"It's a good thing I was born a girl, otherwise I'd be a drag queen."
Hurricane Dolly has pounded the area with terrible winds, torrential rains, and tornado forming thunderstorms. The resulting flooding has me wondering if perhaps I ought to build an ark. It worked for Noah.
But then I got to thinking, man that's an awful lot of work. Who the heck has the time and energy to round up animal kinds two by two; there would be a lot less animals if it was up to me--so long cockroaches and mosquitoes and rats! I'm sure even Noah eliminated some animals from his ark. Why else are dinosaurs and unicorns extinct?
Not that I blame Noah; can you imagine cleaning up after brontosaurus poop? I don't think they make litterboxes big enough for that mess. I sure as hell a'int going to spend the rest of the flood cleaning up after animal crap. All the more reason why I should forget the ark venture. What's even worse is what if I end up like Noah, stuck with his family on a raft for months til the waters recede? Is it any wonder Noah was an alcoholic? I go crazy after spending three days with my family--with some of them, it only takes three hours before I lose it! I'm afraid I'd've jumped off the ark before the week was over. Then there is the crucial problem of using gopher wood to build the ark. Where the hell do I find gopher wood? What the hell is gopher wood?
Oh, well, by tomorrow night, Dolly would've moved inland and break apart as thunderstorms. I'll just have to wait and see if I need to reevaluate the need for an ark. But I've decided on a new plan to weather out the storm.
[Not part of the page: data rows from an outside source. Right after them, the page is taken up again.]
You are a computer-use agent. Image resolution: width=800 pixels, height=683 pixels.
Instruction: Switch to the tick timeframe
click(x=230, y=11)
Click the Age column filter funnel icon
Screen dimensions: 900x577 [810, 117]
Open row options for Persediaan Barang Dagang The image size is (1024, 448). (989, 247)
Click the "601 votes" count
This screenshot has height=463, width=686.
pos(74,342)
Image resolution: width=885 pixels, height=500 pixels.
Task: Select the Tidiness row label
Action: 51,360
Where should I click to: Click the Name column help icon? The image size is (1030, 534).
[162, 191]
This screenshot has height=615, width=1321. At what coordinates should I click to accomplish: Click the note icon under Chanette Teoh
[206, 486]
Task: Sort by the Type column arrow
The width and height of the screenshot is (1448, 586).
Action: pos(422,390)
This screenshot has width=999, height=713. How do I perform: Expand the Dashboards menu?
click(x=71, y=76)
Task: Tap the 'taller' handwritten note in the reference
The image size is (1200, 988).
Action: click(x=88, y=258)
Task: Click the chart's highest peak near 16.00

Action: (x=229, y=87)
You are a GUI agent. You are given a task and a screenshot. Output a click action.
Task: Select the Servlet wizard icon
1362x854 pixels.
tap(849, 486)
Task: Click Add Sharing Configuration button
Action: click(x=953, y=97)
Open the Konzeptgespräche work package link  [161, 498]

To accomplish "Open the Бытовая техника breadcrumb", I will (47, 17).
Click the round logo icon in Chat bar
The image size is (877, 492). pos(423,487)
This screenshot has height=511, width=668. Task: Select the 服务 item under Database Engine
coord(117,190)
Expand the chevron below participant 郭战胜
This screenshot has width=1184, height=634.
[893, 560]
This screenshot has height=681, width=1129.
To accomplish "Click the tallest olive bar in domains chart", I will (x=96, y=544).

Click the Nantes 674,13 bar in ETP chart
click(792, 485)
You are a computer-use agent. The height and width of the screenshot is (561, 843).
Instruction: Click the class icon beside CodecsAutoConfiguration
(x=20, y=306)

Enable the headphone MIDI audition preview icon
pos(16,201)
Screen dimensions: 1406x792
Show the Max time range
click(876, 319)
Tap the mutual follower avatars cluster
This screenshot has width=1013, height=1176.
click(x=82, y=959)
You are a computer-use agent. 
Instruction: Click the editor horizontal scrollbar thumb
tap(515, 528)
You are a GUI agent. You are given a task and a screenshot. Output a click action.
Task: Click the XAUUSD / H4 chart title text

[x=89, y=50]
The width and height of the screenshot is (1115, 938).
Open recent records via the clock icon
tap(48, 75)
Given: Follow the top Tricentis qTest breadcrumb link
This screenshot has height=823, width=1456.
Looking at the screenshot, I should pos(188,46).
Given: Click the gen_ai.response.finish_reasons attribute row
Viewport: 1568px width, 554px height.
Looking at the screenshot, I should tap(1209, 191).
I'm going to play some Dolly Parton songs
and I'll just have to make a hurricane that I can enjoy.
- 2 oz light rum
- 2 oz dark rum
- 2 oz passion fruit juice
- 1 oz orange juice
- 1/2 oz fresh lime juice
- 1 tbsp simple syrup
- 1 tbsp grenadine
- Garnish: orange slice and cherry
Shake all the ingredients in a cocktail shaker with ice and strain into a hurricane glass. Garnish with a cherry and an orange slice.
Invented during World War II at Pat O'Briens bar in the French Quarter of New Orleans; it got it's name from the shape of the hurricane lamp.
I'm sure Noah would approve; the lush probably had a few to pass the time on the ark.